The functions in the above code are used in the Fuzzyification process (i.e. FuzzyTriangle()) and in the Rule evalation process (i.e. FuzzyAnd()) . I don't believe there's been any code presented for Defuzzyification yet.

Fuzzy Logic is used to improve decision making when things aren't so clear (yes/no). It can be used in artificial intelligence in games, to controlling devices, or to make financial decisions and such.

:wink:

Posted: Fri May 15, 2009 9:59 pm
by Guimauve
The source is the MatLab website http://www.mathworks.com/access/helpdes ... ellmf.html.

Some explanation about how to use such functions are also available.

Best Regards

Guimauve

Posted: Fri May 15, 2009 10:48 pm
by utopiomania
I have some old source code in another language that resembles this.

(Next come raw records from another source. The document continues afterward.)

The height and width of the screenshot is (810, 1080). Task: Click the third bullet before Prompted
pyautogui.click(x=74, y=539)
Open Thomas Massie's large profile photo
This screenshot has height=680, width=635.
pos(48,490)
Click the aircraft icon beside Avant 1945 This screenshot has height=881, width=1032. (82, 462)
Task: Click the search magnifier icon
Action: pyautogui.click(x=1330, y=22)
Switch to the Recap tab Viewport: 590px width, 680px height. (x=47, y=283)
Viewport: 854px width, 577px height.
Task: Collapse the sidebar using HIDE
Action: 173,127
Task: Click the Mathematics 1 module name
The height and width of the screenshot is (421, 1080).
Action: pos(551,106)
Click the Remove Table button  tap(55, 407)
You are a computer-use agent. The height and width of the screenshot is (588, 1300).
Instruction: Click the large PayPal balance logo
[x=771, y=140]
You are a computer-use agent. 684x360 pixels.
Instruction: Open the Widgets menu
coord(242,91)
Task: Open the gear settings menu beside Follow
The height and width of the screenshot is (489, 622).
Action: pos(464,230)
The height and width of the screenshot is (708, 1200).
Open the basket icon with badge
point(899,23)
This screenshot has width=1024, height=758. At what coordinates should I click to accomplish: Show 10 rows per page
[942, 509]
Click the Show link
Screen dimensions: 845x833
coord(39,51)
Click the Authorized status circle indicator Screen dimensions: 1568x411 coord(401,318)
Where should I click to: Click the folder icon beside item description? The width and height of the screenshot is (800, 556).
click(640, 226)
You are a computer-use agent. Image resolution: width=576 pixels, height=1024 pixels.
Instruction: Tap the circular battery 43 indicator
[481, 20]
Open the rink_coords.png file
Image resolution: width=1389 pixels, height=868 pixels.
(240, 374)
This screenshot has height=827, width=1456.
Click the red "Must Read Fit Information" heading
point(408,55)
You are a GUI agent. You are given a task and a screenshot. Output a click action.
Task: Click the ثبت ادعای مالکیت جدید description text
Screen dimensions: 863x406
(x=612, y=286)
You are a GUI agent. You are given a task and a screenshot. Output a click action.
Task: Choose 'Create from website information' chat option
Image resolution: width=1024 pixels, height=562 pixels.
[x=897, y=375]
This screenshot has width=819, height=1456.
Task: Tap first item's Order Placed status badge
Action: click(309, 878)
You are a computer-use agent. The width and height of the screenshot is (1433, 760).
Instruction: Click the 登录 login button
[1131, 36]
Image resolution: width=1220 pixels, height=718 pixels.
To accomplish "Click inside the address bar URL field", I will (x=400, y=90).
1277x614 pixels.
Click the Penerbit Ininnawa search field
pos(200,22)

It accepts a number of
logic inputs, and the corresponding logic output, so that it can learn from the data.

After a while, it will begin to predict the correct output all on itself, based on the input
and its stored knowledge base.

A bit scary in my opinion, but very fascinating.

Posted: Fri May 15, 2009 10:58 pm
by Demivec
utopiomania wrote:I have some old source code in another language that resembles this. It accepts a number of
logic inputs, and the corresponding logic output, so that it can learn from the data.

After a while, it will begin to predict the correct output all on itself, based on the input
and its stored knowledge base.

A bit scary in my opinion, but very fascinating.
That seems to be more along the lines of a Neural Net, they have to be trained. Fuzzy Logic can be used in connection with a Neural Net.